Le problème est que cette fois, et particulièrement en ce moment, les électeurs français ne sont pas les seuls à se trouver conviés à cette partie de poker politique à hauts risques. Emmanuel Macron l’a dit lui-même à plusieurs reprises, depuis son second discours prononcé à la Sorbonne, le 25 avril: «Notre Europe est mortelle.»
Danger maximal le 30 juin
Si tel est le cas, alors le danger qui pointe à l’horizon du 30 juin, premier tour des législatives, est immense pour l’Union européenne. Une victoire de l’extrême droite en France, qui verrait celle-ci revendiquer logiquement l’exercice du pouvoir, ferait trembler l’UE sur ses fondations. Alors qu’à Moscou, un certain Vladimir Poutine serait absolument ravi de voir certains de ses amis s’installer aux commandes de la seule puissance nucléaire de l’Union, même si la constitution permet au Chef de l’État, même battu, de rester en place jusqu’en 2027.
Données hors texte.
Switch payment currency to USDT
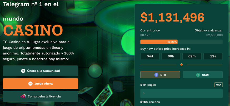The width and height of the screenshot is (230, 106). 203,75
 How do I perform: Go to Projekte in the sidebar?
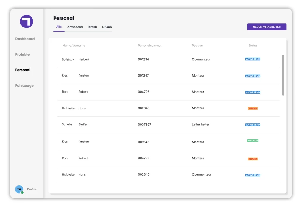pos(22,54)
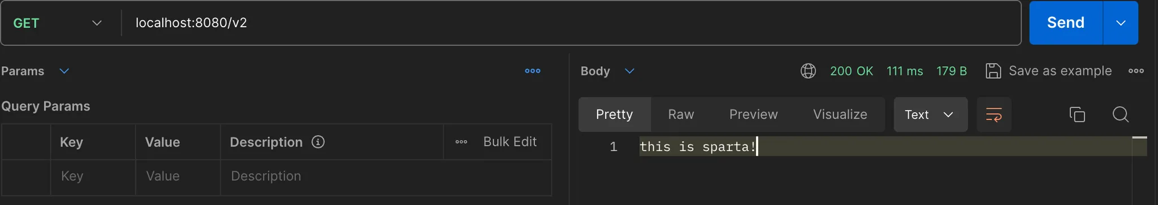This screenshot has width=1158, height=205.
Task: Switch to the Raw tab
Action: [x=681, y=114]
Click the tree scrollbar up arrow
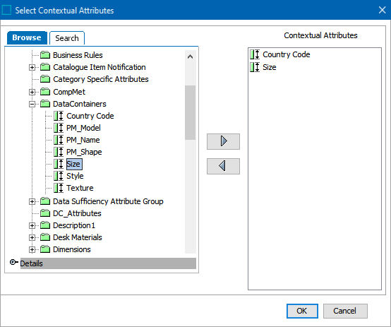The width and height of the screenshot is (391, 327). click(190, 57)
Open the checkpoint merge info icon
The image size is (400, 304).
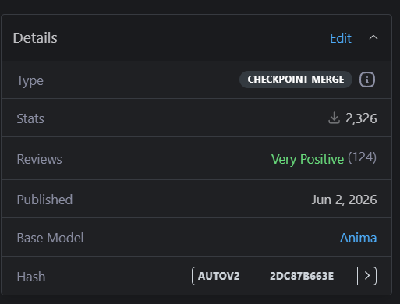[367, 80]
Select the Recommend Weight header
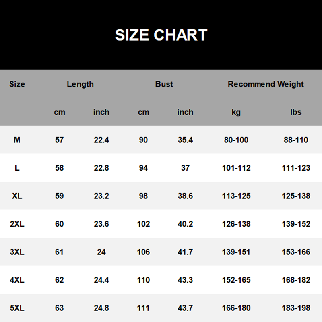Screen dimensions: 322x322 tap(266, 84)
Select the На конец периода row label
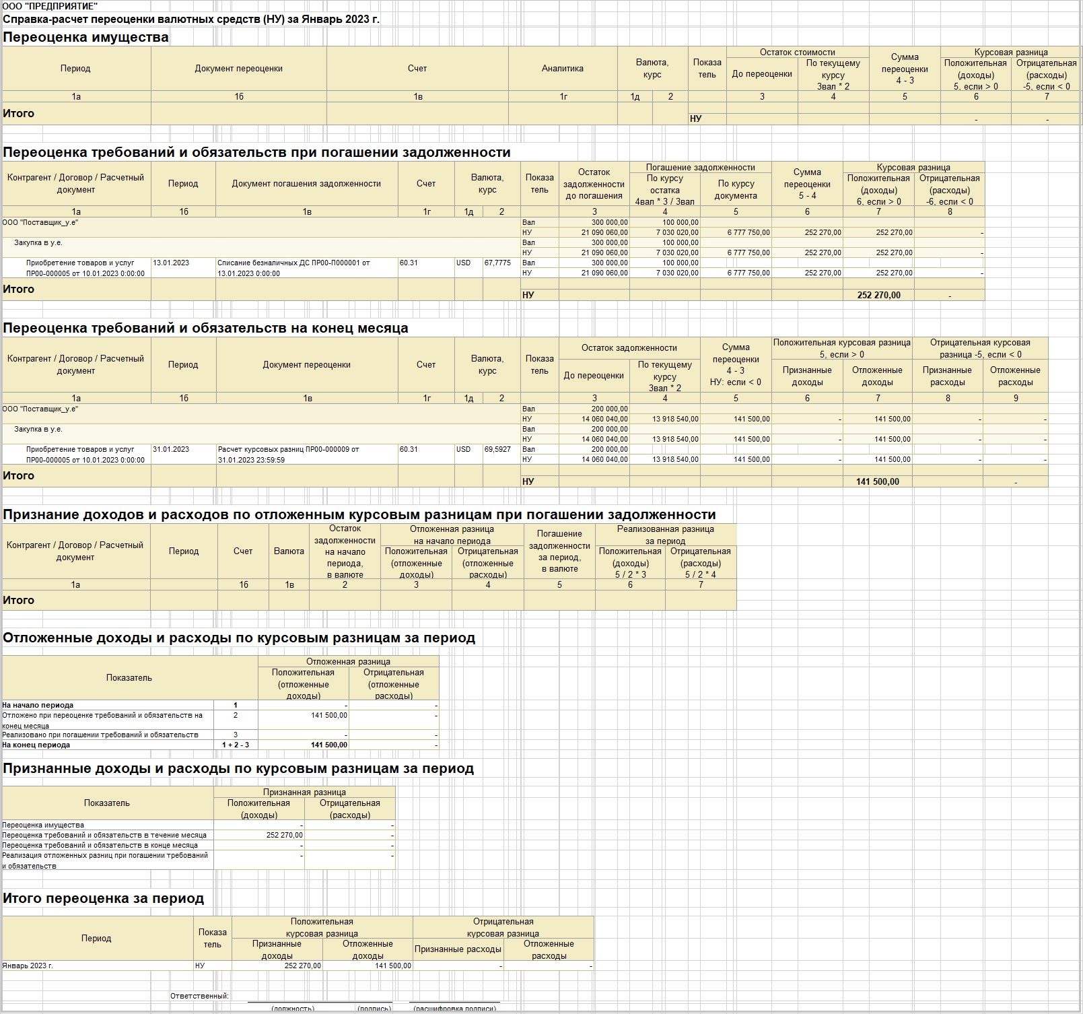1083x1014 pixels. pyautogui.click(x=36, y=745)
Emmanuel Macron porte là une responsabilité qui dépasse donc les frontières de la France. En polarisant à l’extrême le débat politique national, en misant sur la disruption plutôt que sur la réconciliation, en réformant avec brutalité parce qu’il estime que jamais ses concitoyens (ces «Gaulois réfractaires») n’accepteront une négociation en bonne et due forme, ce président si doué dans l’analyse et dans le décryptage des enjeux mondiaux a transformé son propre pays en cobaye de ce qui ne fonctionne plus.
Des Français proeuropéens
Oui, les Français se sentent majoritairement européens. Mais non, ils ne comprennent plus pourquoi l’Europe fonctionne ainsi. Et non, ils n’acceptent pas d’être dépossédés, sans retours tangibles, de leur souveraineté nationale mythifiée par le gaullisme dans lequel même Marine Le Pen a décidé de se lover, elle, l’héritière des putschistes de l’Algérie française qui voulaient tuer le Général!
Macron a voulu aller vite. Très vite. Il a changé brutalement d’avis sur Vladimir Poutine. Il veut maintenant être le leader d’une coalition d’instructeurs militaires de l’armée ukrainienne. Tout cela découle, souvent, d’une bonne analyse des rapports de force. Son plaidoyer pour une Europe puissance, souveraine sur le plan militaire, avec de solides industries de défense, ne manque pas de bons arguments. Mais revoilà qu’il plonge le pays, avec cette dissolution, dans un face-à-face démocratique national aussi salutaire (parce que redonner la parole au peuple est normal) que dangereux (parce que celui-ci se prononcera immanquablement pour ou contre Macron).
Écouter les autres
Être européen veut dire écouter les autres, comprendre ses partenaires, s’adapter à leur rythme et aussi ne pas les prendre en otages de vos décisions et de vos comportements. Cela, Emmanuel Macron ne l’a jamais envisagé. Sa décision de revenir aux urnes, qui pourrait peut-être signer ensuite son départ de l’Élysée, est d’abord celle d’un dirigeant qui raisonne en termes de rapports de force, et mise aujourd’hui sur l’échec de ses opposants plutôt que sur sa victoire et sa propre capacité de conviction. C’est le drame. Macron va sans doute encore répéter que «notre Europe est mortelle». Il a peut-être raison. Mais la preuve est faite qu’il a, par son comportement et son mode de présidence, une part de responsabilité dans cet engrenage potentiellement fatal.